So that nothing is lost, restate each entry exactly as supplied.

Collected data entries
+++++

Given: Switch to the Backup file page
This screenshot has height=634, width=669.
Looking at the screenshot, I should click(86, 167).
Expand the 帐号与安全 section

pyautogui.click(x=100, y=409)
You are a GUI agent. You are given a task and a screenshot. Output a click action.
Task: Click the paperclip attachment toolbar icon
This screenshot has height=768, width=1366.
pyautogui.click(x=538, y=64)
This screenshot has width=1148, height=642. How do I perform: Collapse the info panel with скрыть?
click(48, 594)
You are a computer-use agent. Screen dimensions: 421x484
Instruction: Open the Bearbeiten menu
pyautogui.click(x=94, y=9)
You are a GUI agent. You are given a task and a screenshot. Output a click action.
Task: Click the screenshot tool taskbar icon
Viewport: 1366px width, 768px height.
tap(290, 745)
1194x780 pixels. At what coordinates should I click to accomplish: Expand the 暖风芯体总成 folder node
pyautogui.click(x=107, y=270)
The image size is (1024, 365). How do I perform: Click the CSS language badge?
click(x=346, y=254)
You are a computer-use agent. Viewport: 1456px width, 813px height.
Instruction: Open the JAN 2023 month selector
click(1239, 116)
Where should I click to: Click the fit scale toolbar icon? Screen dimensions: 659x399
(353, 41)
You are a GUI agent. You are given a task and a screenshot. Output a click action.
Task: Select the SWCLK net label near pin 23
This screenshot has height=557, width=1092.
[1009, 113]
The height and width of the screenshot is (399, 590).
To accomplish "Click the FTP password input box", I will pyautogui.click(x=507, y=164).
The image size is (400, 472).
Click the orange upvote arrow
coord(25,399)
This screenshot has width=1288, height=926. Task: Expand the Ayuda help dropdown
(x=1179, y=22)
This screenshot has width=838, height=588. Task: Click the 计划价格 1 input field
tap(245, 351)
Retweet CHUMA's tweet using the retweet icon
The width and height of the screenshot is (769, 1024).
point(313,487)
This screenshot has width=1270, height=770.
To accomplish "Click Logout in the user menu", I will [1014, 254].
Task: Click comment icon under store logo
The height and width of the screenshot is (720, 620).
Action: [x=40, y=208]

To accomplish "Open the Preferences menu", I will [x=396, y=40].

+++++

◆ ANSWER SECTION:
Given: Switch to the Backup file page
This screenshot has height=634, width=669.
Looking at the screenshot, I should click(86, 167).
Expand the 帐号与安全 section

pyautogui.click(x=100, y=409)
You are a GUI agent. You are given a task and a screenshot. Output a click action.
Task: Click the paperclip attachment toolbar icon
This screenshot has height=768, width=1366.
pyautogui.click(x=538, y=64)
This screenshot has width=1148, height=642. How do I perform: Collapse the info panel with скрыть?
click(48, 594)
You are a computer-use agent. Screen dimensions: 421x484
Instruction: Open the Bearbeiten menu
pyautogui.click(x=94, y=9)
You are a GUI agent. You are given a task and a screenshot. Output a click action.
Task: Click the screenshot tool taskbar icon
Viewport: 1366px width, 768px height.
tap(290, 745)
1194x780 pixels. At what coordinates should I click to accomplish: Expand the 暖风芯体总成 folder node
pyautogui.click(x=107, y=270)
The image size is (1024, 365). How do I perform: Click the CSS language badge?
click(x=346, y=254)
You are a computer-use agent. Viewport: 1456px width, 813px height.
Instruction: Open the JAN 2023 month selector
click(1239, 116)
Where should I click to: Click the fit scale toolbar icon? Screen dimensions: 659x399
(353, 41)
You are a GUI agent. You are given a task and a screenshot. Output a click action.
Task: Select the SWCLK net label near pin 23
This screenshot has height=557, width=1092.
[1009, 113]
The height and width of the screenshot is (399, 590).
To accomplish "Click the FTP password input box", I will pyautogui.click(x=507, y=164).
The image size is (400, 472).
Click the orange upvote arrow
coord(25,399)
This screenshot has width=1288, height=926. Task: Expand the Ayuda help dropdown
(x=1179, y=22)
This screenshot has width=838, height=588. Task: Click the 计划价格 1 input field
tap(245, 351)
Retweet CHUMA's tweet using the retweet icon
The width and height of the screenshot is (769, 1024).
point(313,487)
This screenshot has width=1270, height=770.
To accomplish "Click Logout in the user menu", I will [1014, 254].
Task: Click comment icon under store logo
The height and width of the screenshot is (720, 620).
Action: [x=40, y=208]

To accomplish "Open the Preferences menu", I will [x=396, y=40].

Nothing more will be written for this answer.